What you are asked to do:
What lines of the material hold the string "Viewport"? Pull each of them out.

== Data for analysis ==

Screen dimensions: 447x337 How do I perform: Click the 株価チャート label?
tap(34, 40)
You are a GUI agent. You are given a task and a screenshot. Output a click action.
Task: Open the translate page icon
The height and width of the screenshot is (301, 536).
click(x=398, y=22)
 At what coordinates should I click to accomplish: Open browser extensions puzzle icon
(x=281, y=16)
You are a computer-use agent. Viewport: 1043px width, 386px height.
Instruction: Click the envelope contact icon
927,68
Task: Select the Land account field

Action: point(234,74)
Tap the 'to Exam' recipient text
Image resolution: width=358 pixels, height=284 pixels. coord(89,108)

===
== Data for analysis ==

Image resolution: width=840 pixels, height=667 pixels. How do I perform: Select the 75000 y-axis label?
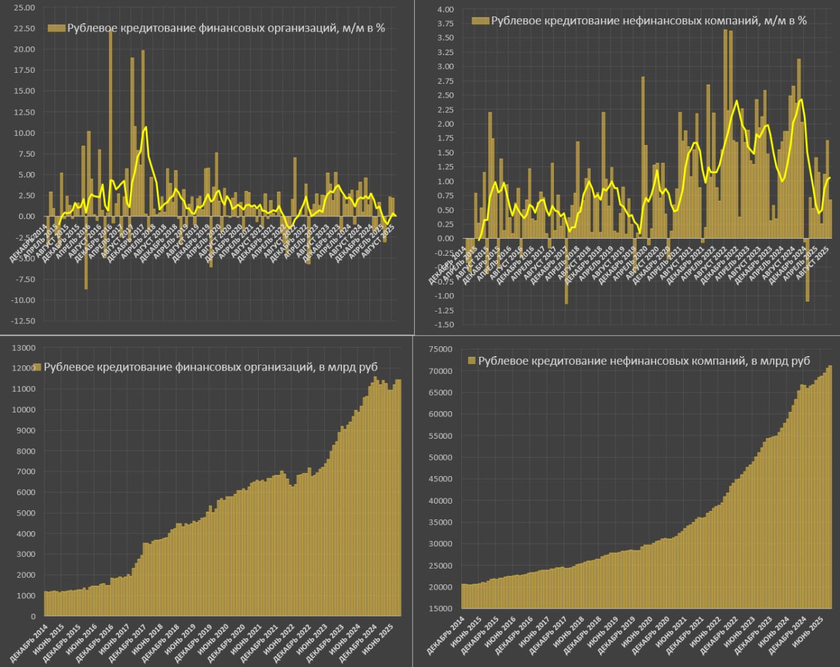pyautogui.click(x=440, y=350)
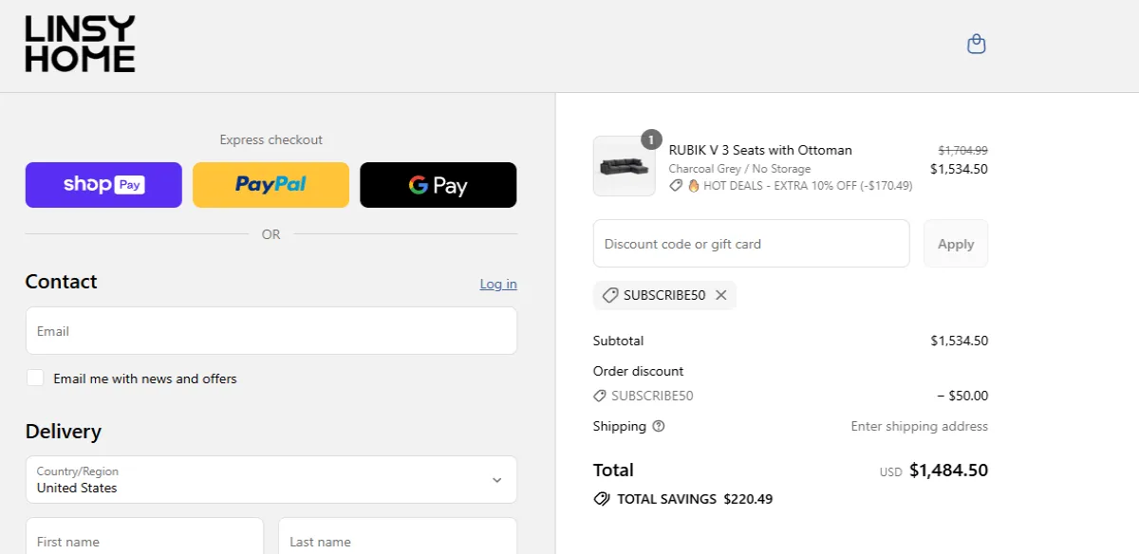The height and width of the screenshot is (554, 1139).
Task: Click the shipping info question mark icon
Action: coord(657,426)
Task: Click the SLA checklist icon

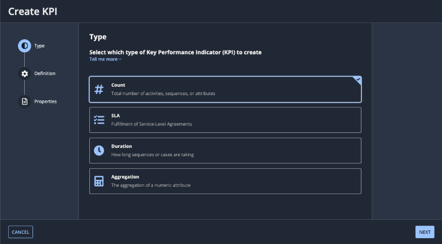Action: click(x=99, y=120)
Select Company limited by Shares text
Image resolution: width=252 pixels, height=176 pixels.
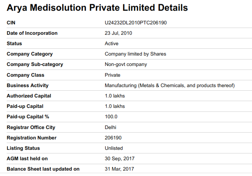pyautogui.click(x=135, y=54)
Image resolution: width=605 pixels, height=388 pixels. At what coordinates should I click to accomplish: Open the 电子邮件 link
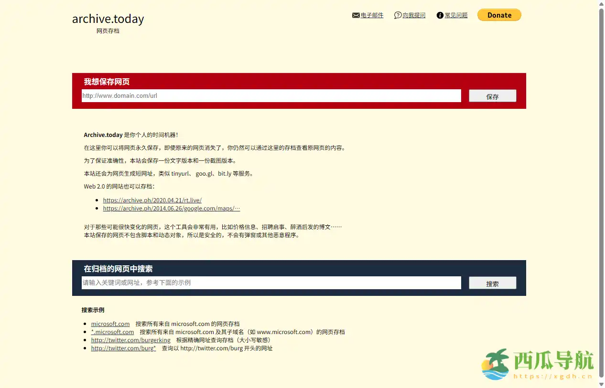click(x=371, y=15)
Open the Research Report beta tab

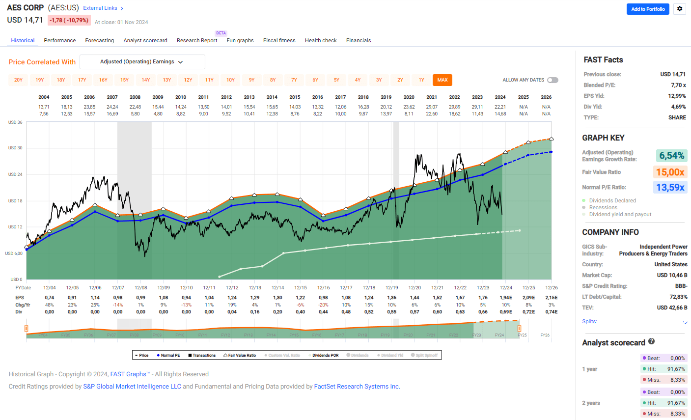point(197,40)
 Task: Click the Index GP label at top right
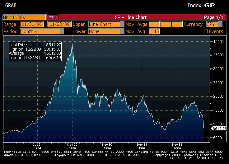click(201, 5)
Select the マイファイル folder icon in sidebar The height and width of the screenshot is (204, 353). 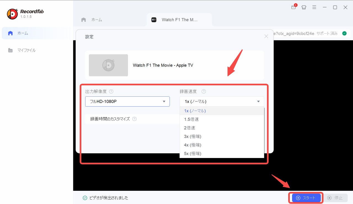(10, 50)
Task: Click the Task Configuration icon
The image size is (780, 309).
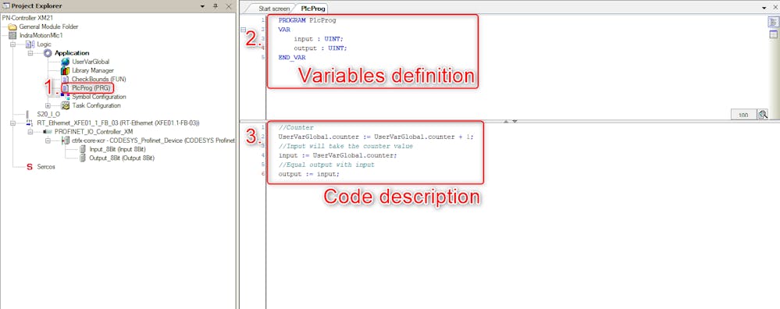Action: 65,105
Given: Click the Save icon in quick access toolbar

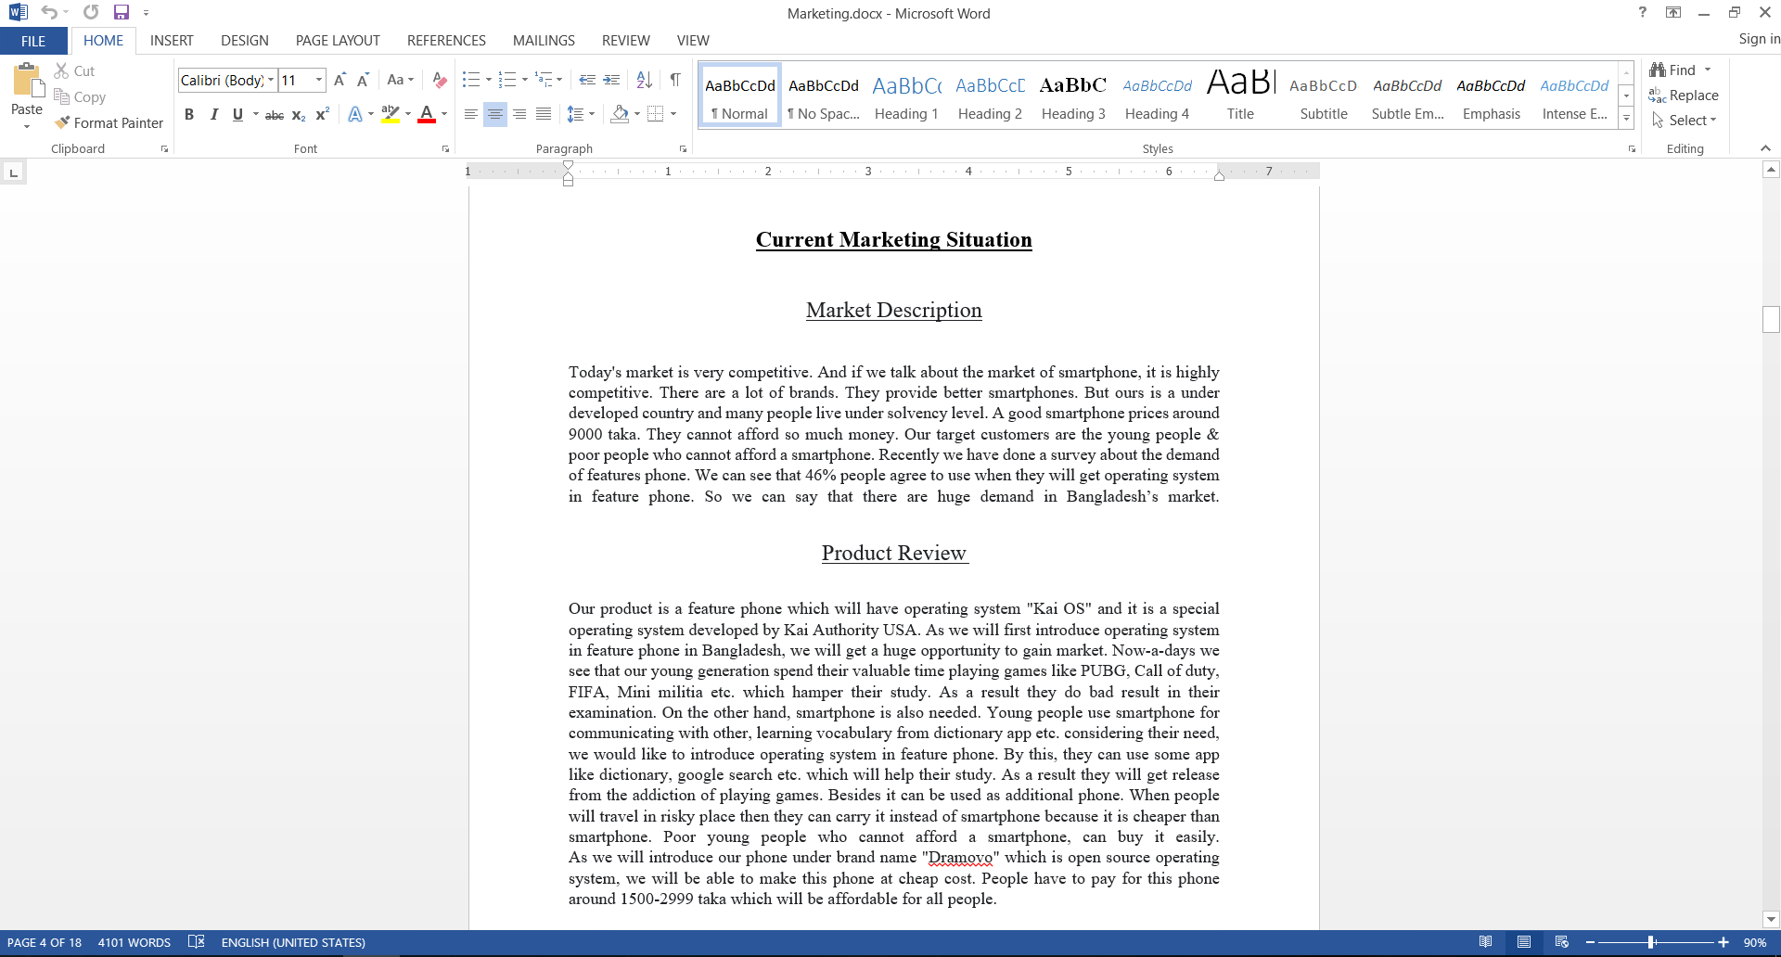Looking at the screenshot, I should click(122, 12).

===
== Data for analysis ==

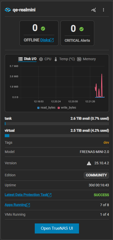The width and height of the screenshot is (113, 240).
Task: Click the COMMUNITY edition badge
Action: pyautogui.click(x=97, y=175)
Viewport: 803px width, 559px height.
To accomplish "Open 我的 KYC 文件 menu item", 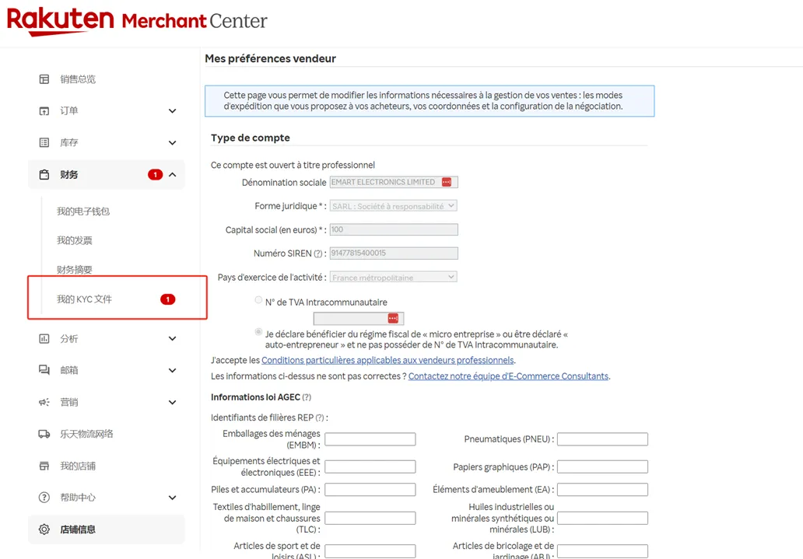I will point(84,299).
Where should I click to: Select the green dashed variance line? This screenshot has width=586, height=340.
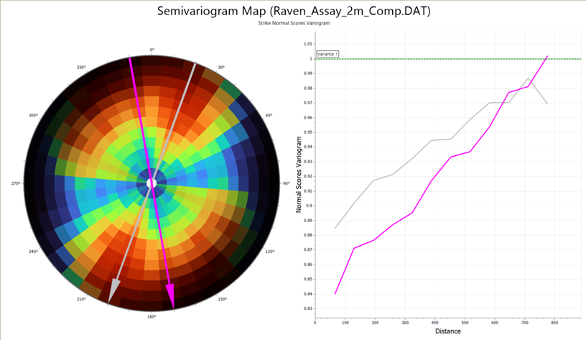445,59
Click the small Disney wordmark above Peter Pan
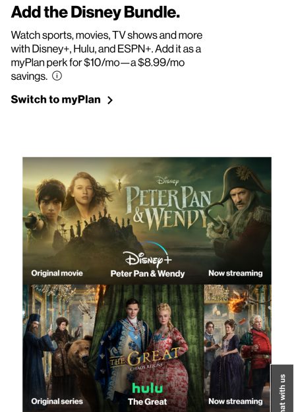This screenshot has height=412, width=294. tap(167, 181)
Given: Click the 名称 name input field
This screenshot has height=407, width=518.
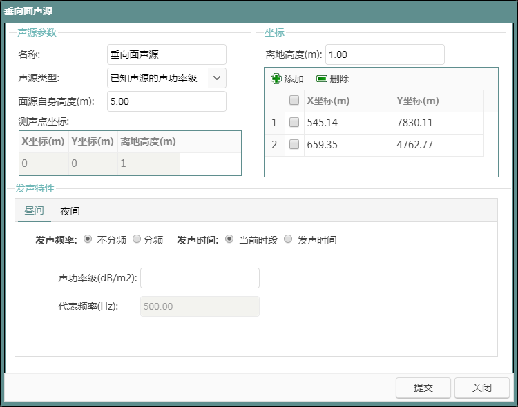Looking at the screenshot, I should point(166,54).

===

Task output:
You are a computer-use agent. Viewport: 1043px width, 386px height.
Viewport: 803px width, 559px height.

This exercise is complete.